AQUELLA FINAL CONTRA ARGELIO

¿Doctor, cree usted que pueda sobrevivir con tan poco?, fue la pregunta repetida en los dos casos. “Siempre es posible sobrevivir” fue la misma respuesta. Esa fue su filosofía. Aún dentro de un profundo agujero, Nicolás Bolaños siempre pensaba que podría sobrevivir. Y lo hizo hasta casi cumplir 90 años. El Doctor en Farmacia y Técnico Laboratorista que estudió en San Luis, haciéndose seguidor de ese gran equipo que casi siempre han sido los Cardenales, fue el primer timonel de una Selección Nacional que contaba con Cirilo, Calixto, Obando, José Cortez, César, Guillén, Juárez, Lacayo, Membreño, Vicente y resto de lo mejor que teníamos. -A la izq. Bolaños junto a su cuerpo técnico-

Nicolás, milagrosamente, llevó al San Fernando a la final de 1970 enfrentando y perdiendo con el Chinandega de Argelio Córdoba, pero no pudo frotar la lámpara en Barranquilla y Cartagena. El balance de 4-7 con pobres cifras individuales, excepto los dos inicialistas Membreño y Calixto con 355 y 346 puntos, el primero con 32 turnos y el otro con 28, nos dejó en el octavo lugar entre 12 equipos. Una de las frases que lo marcó, la dijo cuando aterrizó en Colombia para el Mundial de 1970: “Yo soy el que pierde los juegos.

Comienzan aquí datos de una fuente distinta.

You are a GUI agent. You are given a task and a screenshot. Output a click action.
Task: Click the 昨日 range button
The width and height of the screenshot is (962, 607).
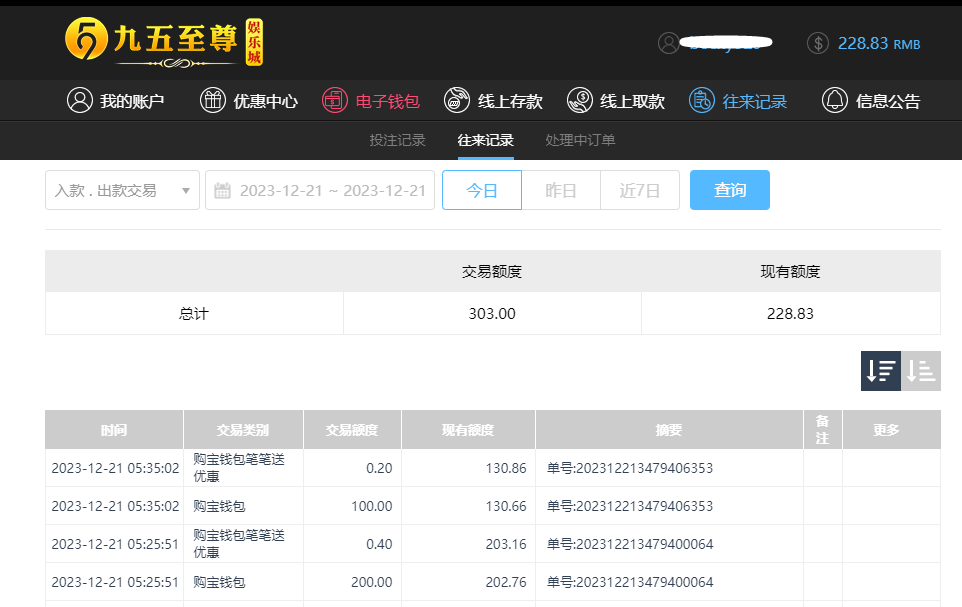pyautogui.click(x=561, y=190)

El manager”, en respuesta al reportero que le preguntó ¿Quién es usted”, tocándole la chaqueta que decía, Nicaragua.

SE DEFENDIÓ CON BRAVURA

Hombre serio, altamente responsable, ejemplo de disciplina, amplio conocedor del beisbol por ser muy estudioso, nada atraído por la improvisación, Nicolás se sintió severamente golpeado por un artículo del Dr. Danilo Aguirre que se tituló: Difícilmente se puede dirigir más mal. Eso obligó al manager a publicar una revista explicativa “Lo que sucedió en Colombia”, utilizando en la portada una copia del reportaje al tamaño con un cambio: “Difícilmente se puede reportar más mal”. Es decir, el Doctor Bolaños colocó una “X” roja sobre la palabra “dirigir” y la sustituyó por reportar.

Entre una molestia imposible de ocultar, Nicolás, defendiéndose con bravura, entregó un análisis de cada partido out por out, haciendo enfoques sobre cada de sus decisiones, con una paciencia y concentración llamativas. Caso único de un timonel elaborando un trabajo así.

Integrante como pelotero de la Selección Nacional de 1950 que compitió en la Undécima Serie Mundial aquí, Nicolás participó en las dos primeras Ligas de beisbol Profesional con el San Fernando y en 1970, Carlos García depositó en él la confianza requerida para ser el manager, por encima de Argelio Córdoba, ganador del título casero. Sobre todo, fue una gran persona. Lo digo porque lo conocí.